Exercise details → Report every line in the records below that holds the word "icon".

##### Material shown #####

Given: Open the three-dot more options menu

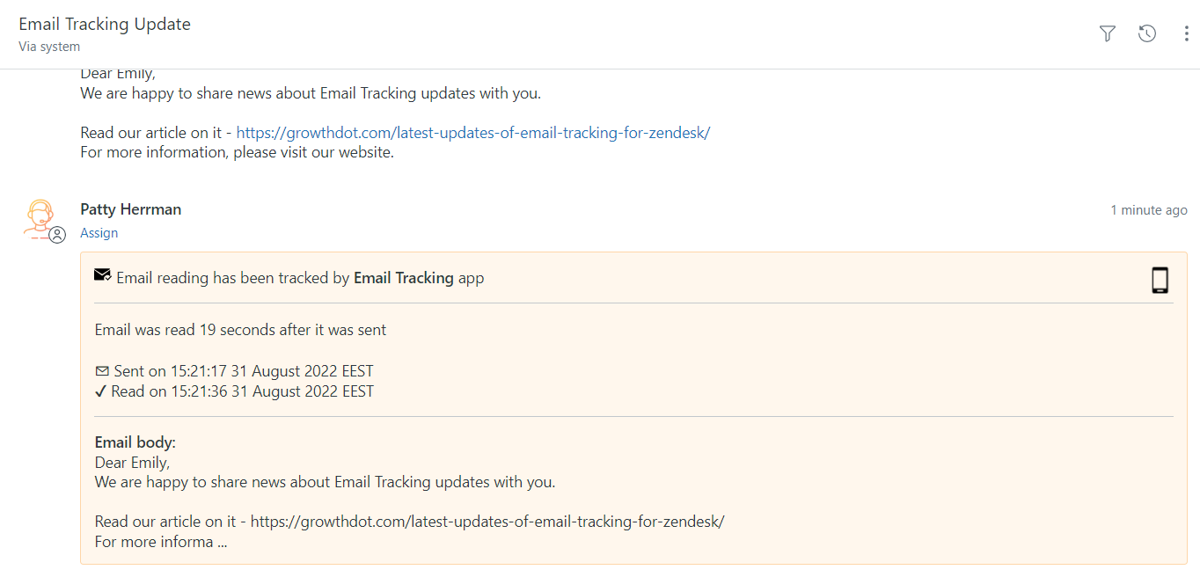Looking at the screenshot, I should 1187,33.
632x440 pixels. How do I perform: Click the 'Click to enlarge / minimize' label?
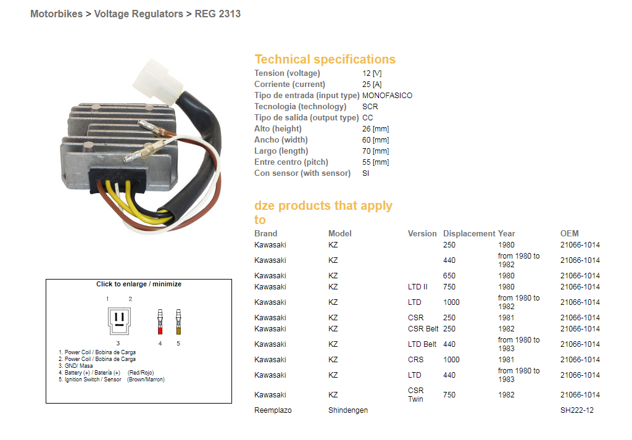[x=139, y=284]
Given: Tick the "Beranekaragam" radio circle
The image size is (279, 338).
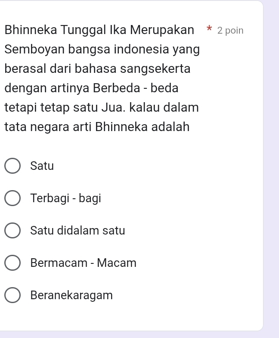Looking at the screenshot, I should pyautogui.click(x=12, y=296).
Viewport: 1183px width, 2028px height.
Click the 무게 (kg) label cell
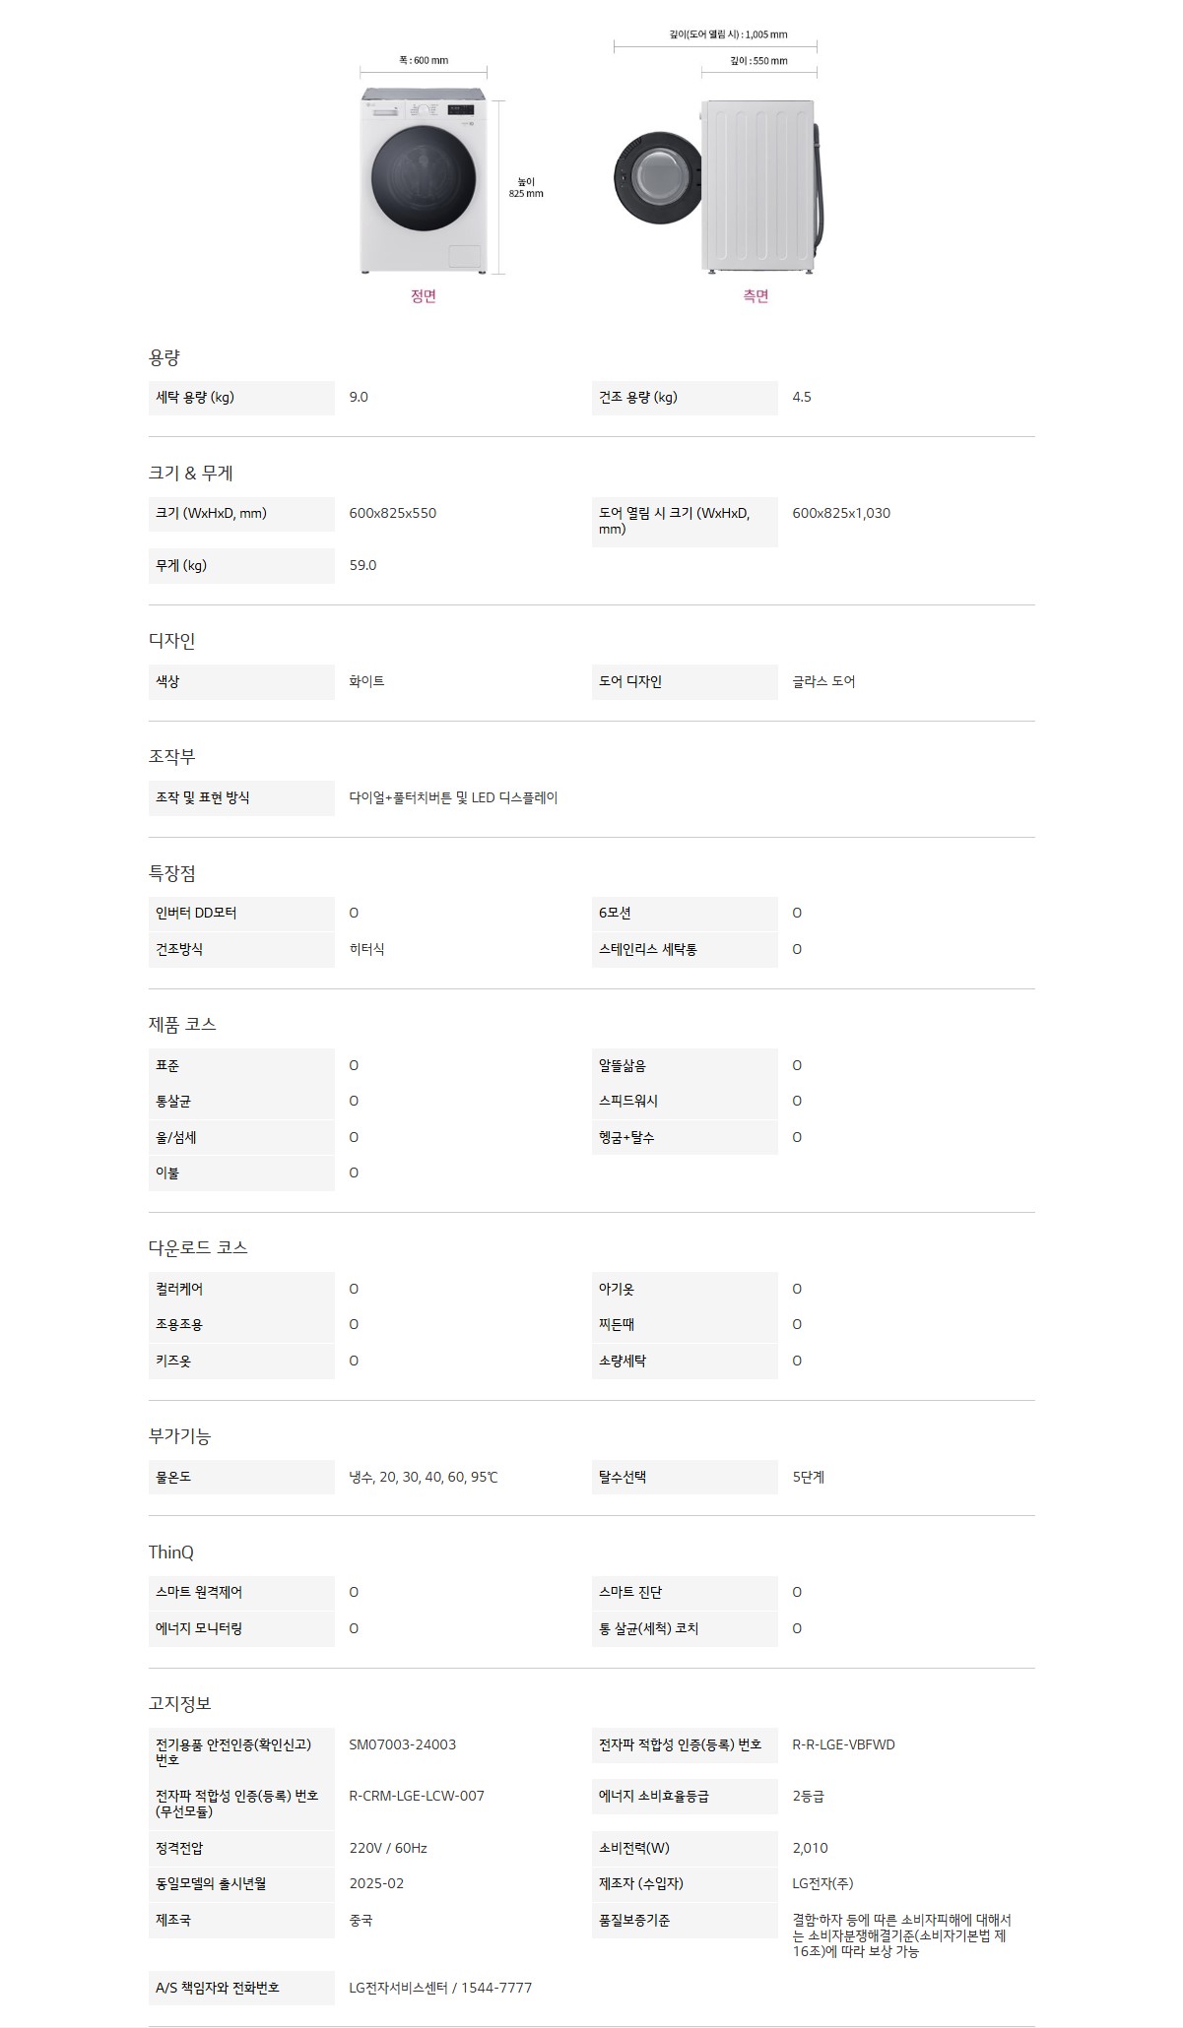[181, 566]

#####
##### Material shown #####

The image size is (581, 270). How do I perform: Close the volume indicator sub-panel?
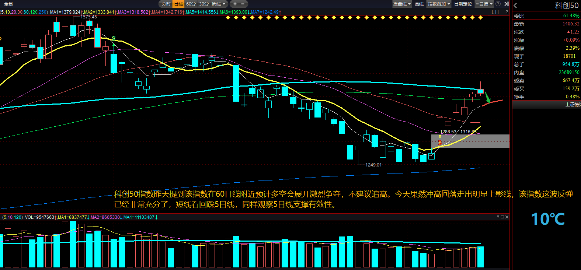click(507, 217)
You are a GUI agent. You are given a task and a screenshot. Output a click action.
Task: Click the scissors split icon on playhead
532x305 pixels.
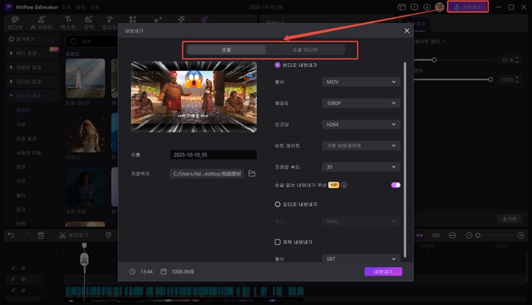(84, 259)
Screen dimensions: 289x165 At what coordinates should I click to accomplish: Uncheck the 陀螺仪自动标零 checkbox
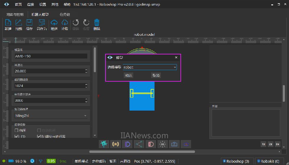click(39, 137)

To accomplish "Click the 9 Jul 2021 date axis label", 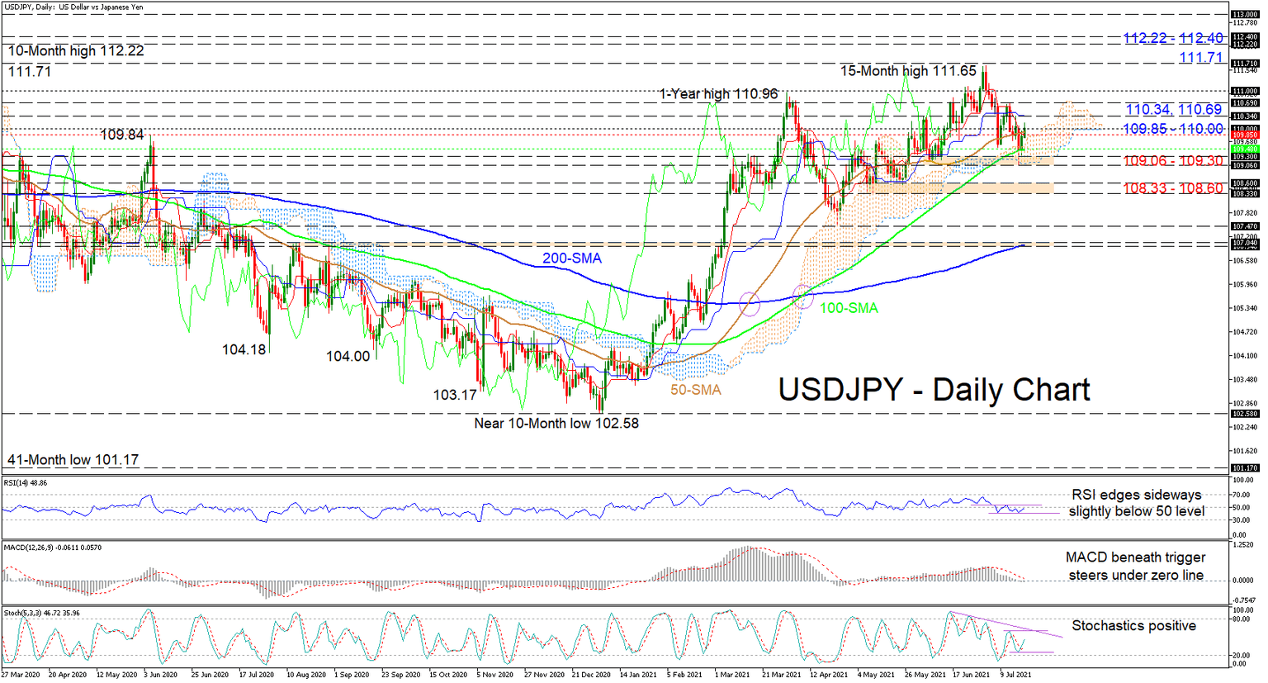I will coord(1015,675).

#####
##### Material shown #####

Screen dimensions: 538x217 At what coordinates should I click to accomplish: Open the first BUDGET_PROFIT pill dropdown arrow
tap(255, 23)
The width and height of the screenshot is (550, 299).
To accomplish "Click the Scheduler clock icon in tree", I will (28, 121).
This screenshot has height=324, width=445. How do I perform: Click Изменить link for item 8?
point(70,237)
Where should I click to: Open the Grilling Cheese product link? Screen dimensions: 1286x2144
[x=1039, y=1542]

#####

Task result →
Task: Click the scissors split icon on playhead
To accomplish "Click the Scheduler clock icon in tree", I will (28, 121).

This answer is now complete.